◆ Provided text:
□ □ □
Red Hat Enterprise Linux 9 Enters Beta with Exciting New Features and Many Improvements

Red Hat Enterprise Linux 9 Beta

Red Hat announced today the general availability for public testing of the Red Hat Enterprise Linux 9 Beta operating system, which brings exciting new features and many improvements.

Powered by the Linux 5.14 kernel series, Red Hat Enterprise Linux 9 Beta is here to give the community a preview of the next major release of the award-winning and acclaimed Red Hat Enterprise Linux operating system for desktop, server and cloud computing.

“RHEL 9 is a bold step towards Red Hat developing a commercial Linux distribution from CentOS Stream.”

Red Hat Enterprise Linux 9 Beta introduces enhanced web console performance metrics to better identify various causes that may affect the performance of your systems, along with the ability to export these metrics to popular analysis and reporting tools like Grafana.

This release also comes with kernel live patching via the Web Console, a feature that already landed in the Red Hat Enterprise Linux 8.5 release, as well as the ability to build Red Hat Enterprise Linux 8 and Red Hat Enterprise Linux 9 images via a single build node, better support for customized file systems, and bare metal deployments.

“We remain committed to providing Operations teams with tools and best practices to make the most efficient use of their most valuable resource – time,” said Red Hat.

On top of that, this release enhances the overall security and compliance of the operating system by delivering new capabilities like Smart Card authentication via Web Console, additional security profiles, disablement of SSH root password login by default, OpenSSL 3 integration, detailed SSSD logging, as well as support for IMA (Integrity Measurement Architecture) digital hashes and signatures.

Also new is support for the WireGuard VPN technology as a Technical Preview, a new MultiPath TCP daemon (mptcpd) for configuing MultiPath TCP (MPTCP) endpoints without using iproute2, supports for the rhsm command in the Anaconda installer for machine provisioning via Kickstart installations for Red Hat Satellite, along with automatic network activation for interactive installations.

Among the many improvements included in RHEL 9 Beta there’s improved container development for devs who want to build apps with the UBI container images, cgroup2 by default, and a recent release of the Pod Manager tool with new defaults.

Under the hood, users will find some of the latest and greatest GNU/Linux technologies, such as GCC 11.2, LLVM 12.0.1, Python 3.9, Rust 1.54, Go 1.16.6, GNU C Library (glibc) 2.34, GNU Binutils 2.35, GDB 10.2, Node.js 16, Perl 5.3, Ruby 3.0, PHP 8.0, Git 2.31, Subversion 1.14, Apache 2.4, nginx 1.20, OpenSSH 8.6p1, Valgrind 3.17, Varnish Cache 6.5, Squid 5.1, MariaDB 10.5, MySQL 8.0, PostgreSQL 13, Redis 6.2, elfutils 0.185, Maven 3.6, SystemTap 4.5, Dyninst 11.0.0, and Ant 1.10.

Red Hat Enterprise Linux 9 Beta is available for download right now from Red Hat’s Customer Portal and it’s supported on the Intel/AMD64 (x86_64), ARM 64-bit (AArch64), IBM Power PC 64-bit Little Endian (ppc64le), and IBM Z system (s390x) hardware architectures.

As usual with a beta release, you should keep in mind that some of the features listed above may be incomplete or missing, and that some bugs might be present. As such, please refrain from deploying this beta release on a production machine.

The final release will be supported for the next 10 years with security and software updates.
□ □ □
◆ Extracted information:

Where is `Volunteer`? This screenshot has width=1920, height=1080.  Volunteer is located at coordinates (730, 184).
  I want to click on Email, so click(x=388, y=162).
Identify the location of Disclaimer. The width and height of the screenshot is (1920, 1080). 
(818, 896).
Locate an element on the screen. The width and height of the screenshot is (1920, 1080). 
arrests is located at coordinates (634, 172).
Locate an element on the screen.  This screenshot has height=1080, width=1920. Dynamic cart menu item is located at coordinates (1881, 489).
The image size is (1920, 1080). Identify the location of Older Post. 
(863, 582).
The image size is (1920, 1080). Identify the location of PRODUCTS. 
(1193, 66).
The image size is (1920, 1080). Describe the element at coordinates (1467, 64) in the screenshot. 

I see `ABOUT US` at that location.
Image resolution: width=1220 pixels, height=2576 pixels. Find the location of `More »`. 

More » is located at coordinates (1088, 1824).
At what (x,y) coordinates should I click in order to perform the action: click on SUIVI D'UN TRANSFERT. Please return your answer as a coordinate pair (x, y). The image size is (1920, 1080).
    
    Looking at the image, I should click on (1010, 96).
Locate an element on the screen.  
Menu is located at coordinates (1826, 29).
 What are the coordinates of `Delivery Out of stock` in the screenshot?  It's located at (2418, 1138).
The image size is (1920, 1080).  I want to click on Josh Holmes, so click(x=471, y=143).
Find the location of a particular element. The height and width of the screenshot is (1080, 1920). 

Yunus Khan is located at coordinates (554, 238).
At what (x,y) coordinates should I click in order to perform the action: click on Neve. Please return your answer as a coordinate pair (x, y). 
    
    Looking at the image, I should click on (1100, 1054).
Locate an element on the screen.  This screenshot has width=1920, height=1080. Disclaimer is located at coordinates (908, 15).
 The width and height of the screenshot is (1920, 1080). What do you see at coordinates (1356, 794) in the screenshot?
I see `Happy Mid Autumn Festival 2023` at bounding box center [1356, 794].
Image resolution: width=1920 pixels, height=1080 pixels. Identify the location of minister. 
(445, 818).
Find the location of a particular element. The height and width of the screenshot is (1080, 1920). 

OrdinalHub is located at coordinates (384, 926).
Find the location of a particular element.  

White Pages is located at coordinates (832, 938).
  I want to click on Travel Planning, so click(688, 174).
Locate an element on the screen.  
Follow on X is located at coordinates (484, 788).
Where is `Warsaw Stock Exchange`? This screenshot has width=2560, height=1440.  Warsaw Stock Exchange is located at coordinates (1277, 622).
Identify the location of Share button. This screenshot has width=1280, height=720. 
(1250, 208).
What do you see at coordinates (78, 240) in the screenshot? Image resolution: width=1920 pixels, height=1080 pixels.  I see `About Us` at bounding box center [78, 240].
□ □ □
◆ Complete the following:
**1)** Answer these from the RHEL 9 Beta article:
(a) Which Linux kernel series powers Red Hat Enterprise Linux 9 Beta?
(b) Which VPN technology is supported as a Technical Preview?
(c) For how many years will the final release be supported with security and software updates?
**2)** Echo the RHEL 9 Beta article word for word, starting with "Also new is" and going on through "for interactive installations.".
Rely only on the RHEL 9 Beta article for what comes next, not on the entries.

◆ Responses by item number:
**1)**
(a) The Linux 5.14 kernel series
(b) WireGuard
(c) 10 years

**2)**
Also new is support for the WireGuard VPN technology as a Technical Preview, a new MultiPath TCP daemon (mptcpd) for configuing MultiPath TCP (MPTCP) endpoints without using iproute2, supports for the rhsm command in the Anaconda installer for machine provisioning via Kickstart installations for Red Hat Satellite, along with automatic network activation for interactive installations.